***** Records for the exercise

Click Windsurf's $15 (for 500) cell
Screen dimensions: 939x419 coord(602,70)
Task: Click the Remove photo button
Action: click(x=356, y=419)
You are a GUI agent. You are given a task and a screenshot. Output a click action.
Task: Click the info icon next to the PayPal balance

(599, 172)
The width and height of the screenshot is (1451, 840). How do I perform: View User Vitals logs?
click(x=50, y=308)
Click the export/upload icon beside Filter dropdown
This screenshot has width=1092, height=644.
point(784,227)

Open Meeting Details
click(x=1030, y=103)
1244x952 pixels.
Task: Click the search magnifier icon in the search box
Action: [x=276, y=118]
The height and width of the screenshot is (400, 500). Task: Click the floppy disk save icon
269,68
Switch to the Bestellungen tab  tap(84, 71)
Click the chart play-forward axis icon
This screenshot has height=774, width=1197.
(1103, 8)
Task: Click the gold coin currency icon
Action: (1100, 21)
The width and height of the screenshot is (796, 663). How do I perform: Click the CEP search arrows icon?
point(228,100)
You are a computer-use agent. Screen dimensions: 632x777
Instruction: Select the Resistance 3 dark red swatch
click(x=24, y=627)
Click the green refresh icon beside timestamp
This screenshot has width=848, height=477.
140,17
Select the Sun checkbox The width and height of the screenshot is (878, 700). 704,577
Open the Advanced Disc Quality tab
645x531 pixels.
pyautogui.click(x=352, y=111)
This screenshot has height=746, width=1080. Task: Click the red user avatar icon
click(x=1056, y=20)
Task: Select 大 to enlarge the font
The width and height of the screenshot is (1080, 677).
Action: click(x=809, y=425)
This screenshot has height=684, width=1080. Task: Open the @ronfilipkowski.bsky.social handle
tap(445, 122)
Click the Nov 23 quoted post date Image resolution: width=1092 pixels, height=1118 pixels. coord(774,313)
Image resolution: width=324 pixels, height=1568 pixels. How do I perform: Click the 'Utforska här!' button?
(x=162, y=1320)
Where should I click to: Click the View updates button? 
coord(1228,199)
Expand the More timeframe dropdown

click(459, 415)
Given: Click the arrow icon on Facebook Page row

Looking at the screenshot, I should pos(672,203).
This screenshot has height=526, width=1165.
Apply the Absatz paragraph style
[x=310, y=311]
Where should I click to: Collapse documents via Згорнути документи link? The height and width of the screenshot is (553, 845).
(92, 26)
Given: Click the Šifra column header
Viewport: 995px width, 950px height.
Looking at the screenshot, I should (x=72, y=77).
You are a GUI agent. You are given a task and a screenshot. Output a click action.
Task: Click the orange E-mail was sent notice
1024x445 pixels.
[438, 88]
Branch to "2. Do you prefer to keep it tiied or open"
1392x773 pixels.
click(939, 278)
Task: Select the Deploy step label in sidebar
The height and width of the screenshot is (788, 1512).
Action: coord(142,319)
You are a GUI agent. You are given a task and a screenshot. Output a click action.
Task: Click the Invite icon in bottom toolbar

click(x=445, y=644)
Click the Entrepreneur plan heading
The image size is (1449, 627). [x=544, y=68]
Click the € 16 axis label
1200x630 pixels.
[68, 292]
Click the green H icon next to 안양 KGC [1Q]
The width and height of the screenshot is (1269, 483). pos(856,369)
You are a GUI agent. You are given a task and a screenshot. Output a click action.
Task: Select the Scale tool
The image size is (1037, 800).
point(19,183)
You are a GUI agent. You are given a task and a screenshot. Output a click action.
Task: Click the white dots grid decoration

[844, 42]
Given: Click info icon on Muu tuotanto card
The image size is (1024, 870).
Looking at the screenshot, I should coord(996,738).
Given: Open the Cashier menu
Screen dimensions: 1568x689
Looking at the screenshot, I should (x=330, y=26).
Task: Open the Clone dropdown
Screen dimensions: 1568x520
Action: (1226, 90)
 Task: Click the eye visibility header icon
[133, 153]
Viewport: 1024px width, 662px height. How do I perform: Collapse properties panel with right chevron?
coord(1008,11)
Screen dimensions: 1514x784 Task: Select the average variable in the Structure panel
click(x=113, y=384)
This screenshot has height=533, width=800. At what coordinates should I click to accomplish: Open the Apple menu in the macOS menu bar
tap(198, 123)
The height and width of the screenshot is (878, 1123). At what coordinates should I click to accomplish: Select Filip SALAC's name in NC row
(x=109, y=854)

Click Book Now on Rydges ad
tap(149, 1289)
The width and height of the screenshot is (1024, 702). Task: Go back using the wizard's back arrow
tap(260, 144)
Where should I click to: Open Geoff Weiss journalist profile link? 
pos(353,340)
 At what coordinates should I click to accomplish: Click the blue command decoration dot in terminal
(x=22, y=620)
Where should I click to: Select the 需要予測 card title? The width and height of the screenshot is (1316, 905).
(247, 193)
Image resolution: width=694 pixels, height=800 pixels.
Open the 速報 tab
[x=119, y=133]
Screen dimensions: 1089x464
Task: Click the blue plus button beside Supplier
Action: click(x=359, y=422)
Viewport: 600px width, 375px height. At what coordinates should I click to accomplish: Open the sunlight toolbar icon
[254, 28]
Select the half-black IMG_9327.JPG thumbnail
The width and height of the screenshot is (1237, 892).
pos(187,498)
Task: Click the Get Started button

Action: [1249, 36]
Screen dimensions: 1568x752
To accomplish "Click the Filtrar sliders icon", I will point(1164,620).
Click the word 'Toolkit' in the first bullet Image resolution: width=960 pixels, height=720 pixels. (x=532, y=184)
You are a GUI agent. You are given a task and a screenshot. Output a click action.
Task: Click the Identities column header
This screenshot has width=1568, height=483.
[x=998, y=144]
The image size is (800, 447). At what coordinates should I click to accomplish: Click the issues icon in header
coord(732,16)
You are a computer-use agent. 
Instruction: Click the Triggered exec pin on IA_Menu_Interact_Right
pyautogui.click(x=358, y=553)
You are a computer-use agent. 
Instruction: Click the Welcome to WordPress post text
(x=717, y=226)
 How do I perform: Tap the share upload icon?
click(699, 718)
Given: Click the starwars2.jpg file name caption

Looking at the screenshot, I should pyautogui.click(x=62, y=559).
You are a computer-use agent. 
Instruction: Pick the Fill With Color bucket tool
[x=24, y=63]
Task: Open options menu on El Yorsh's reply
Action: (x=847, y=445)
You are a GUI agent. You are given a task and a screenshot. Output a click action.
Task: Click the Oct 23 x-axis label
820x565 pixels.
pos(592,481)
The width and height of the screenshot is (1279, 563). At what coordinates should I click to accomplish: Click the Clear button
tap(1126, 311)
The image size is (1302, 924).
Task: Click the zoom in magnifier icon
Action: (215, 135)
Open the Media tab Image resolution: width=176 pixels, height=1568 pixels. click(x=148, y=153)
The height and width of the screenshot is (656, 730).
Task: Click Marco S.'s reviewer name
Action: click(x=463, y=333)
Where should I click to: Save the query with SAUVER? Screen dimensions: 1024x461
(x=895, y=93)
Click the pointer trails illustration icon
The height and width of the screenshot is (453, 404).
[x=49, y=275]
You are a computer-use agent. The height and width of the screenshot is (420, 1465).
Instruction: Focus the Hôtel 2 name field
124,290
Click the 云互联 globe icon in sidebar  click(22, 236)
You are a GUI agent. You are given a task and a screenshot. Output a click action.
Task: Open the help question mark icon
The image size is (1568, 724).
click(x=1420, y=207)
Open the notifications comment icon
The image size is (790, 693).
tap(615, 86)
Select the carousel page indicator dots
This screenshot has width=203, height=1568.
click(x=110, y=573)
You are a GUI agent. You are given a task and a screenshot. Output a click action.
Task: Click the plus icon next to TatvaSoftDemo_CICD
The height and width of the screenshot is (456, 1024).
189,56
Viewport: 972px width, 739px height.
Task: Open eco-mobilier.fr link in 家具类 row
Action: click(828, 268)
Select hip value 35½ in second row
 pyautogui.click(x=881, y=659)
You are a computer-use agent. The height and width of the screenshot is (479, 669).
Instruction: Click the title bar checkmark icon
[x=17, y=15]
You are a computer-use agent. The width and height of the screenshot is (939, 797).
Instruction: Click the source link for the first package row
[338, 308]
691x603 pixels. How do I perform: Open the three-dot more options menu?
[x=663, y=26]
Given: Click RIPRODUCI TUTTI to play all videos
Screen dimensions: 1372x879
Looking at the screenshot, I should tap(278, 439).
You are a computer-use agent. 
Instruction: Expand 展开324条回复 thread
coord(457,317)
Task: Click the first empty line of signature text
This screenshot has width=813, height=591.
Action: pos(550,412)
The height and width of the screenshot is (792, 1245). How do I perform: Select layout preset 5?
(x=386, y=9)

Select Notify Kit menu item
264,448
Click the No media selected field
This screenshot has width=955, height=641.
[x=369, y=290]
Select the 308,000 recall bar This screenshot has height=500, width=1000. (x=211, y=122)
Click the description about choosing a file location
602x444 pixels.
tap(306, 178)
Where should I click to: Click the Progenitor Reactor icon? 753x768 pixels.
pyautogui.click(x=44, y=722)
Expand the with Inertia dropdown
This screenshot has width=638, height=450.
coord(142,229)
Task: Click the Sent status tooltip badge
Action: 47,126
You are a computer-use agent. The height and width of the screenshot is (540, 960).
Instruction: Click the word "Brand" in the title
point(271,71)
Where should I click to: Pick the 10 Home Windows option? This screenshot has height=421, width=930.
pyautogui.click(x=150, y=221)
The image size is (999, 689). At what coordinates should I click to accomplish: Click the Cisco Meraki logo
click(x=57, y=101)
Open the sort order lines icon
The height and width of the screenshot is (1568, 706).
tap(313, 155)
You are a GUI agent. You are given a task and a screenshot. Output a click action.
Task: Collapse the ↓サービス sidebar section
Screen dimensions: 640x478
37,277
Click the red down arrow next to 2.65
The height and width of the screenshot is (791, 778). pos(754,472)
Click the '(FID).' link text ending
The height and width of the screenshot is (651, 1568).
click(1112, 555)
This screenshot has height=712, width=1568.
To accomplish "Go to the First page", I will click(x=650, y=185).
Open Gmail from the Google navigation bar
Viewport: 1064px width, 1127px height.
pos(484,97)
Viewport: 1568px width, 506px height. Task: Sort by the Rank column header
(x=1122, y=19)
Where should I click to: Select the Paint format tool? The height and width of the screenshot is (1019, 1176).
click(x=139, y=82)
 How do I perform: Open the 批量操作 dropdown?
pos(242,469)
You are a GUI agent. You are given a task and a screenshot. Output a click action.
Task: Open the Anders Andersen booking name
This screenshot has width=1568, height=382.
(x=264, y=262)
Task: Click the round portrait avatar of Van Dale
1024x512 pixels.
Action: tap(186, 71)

**********

▸ What the task requires: Print everything from the start of the data down to the line containing "point(784,227)", repeating those lines exactly.

▸ Output below:
Click Windsurf's $15 (for 500) cell
Screen dimensions: 939x419 coord(602,70)
Task: Click the Remove photo button
Action: click(x=356, y=419)
You are a GUI agent. You are given a task and a screenshot. Output a click action.
Task: Click the info icon next to the PayPal balance

(599, 172)
The width and height of the screenshot is (1451, 840). How do I perform: View User Vitals logs?
click(x=50, y=308)
Click the export/upload icon beside Filter dropdown
This screenshot has width=1092, height=644.
point(784,227)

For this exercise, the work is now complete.